Python at the Speed of Rust

Python at the Speed of Rust
The snake is catching up to the crab!

Python is the most popular programming language in the world. It is an extremely simple and accessible language, making it the go-to choice for developers across numerous domains. It is used in everything from introduction to computer science classes; to powering the AI revolution we're all living through.

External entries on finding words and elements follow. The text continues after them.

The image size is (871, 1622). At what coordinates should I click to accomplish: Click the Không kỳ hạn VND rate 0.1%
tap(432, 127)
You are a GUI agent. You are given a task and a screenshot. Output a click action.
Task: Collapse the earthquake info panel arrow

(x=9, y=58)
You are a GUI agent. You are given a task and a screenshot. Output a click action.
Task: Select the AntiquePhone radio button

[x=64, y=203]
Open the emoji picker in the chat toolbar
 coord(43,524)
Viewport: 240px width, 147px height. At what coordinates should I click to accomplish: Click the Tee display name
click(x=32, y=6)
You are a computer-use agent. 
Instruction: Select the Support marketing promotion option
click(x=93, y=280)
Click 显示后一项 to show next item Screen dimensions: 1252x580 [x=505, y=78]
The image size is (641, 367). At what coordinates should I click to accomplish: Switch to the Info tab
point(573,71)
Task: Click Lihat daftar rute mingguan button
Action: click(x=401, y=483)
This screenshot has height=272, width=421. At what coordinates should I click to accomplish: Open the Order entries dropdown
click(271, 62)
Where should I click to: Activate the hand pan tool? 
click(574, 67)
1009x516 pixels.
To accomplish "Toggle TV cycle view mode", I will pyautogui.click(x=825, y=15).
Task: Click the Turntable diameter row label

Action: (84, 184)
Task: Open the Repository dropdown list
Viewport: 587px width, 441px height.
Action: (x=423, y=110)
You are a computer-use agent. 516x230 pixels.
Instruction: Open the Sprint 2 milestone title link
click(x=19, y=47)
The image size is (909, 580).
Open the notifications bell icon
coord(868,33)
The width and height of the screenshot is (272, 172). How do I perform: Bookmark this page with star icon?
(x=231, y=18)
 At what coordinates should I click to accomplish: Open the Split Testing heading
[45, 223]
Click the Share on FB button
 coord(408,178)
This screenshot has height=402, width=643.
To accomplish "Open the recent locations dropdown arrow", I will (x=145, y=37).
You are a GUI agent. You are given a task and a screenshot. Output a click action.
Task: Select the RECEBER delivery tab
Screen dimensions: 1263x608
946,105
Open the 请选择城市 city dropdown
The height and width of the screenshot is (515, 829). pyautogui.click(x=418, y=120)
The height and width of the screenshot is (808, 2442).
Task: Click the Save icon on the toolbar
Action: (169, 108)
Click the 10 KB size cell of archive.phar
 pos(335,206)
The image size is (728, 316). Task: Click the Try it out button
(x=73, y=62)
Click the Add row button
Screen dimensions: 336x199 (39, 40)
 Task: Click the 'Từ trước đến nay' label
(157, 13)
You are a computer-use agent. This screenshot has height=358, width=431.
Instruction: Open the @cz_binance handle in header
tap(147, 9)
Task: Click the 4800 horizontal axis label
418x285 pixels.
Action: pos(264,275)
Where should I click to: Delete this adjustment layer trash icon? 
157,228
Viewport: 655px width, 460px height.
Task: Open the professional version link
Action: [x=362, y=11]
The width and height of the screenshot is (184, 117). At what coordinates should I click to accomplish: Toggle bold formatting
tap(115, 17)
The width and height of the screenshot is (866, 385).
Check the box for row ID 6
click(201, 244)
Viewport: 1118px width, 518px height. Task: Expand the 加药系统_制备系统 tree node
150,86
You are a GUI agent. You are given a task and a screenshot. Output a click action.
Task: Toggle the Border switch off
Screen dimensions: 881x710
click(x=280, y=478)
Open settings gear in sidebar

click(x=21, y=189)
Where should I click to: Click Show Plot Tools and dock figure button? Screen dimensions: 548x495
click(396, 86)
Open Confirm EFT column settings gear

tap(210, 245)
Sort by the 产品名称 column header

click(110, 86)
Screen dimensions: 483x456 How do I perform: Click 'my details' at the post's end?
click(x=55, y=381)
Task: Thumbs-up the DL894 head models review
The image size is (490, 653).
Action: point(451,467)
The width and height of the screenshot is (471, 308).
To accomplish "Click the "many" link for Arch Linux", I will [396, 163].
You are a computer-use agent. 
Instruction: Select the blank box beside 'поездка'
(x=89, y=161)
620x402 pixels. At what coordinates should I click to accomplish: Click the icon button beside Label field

However, Python's convenience comes with two significant drawbacks: First, running an interpreted language results in much slower execution compared to native languages like C or Rust. Second, it is incredibly difficult to embed Python-powered functions (e.g. Numpy, PyTorch) into cross-platform consumer applications (e.g. web apps, mobile).

But what if we could compile Python into raw native code?

Compiling a Toy Function

Artificial Intelligence, and particularly Large Language Models (LLMs), rely heavily on matrix multiplications. These matrix operations, at their core, utilize a fundamental operation known as fused multiply-add (FMA):

def fma (x, y, z):
    """
    Perform a fused multiply-add.
    """
    return x * y + z

Hardware vendors like Nvidia provide specialized instructions that perform the FMA in a single step, reducing computational overhead and improving numerical precision. Given that LLMs perform billions of these operations, even minor performance variations can significantly affect overall efficiency.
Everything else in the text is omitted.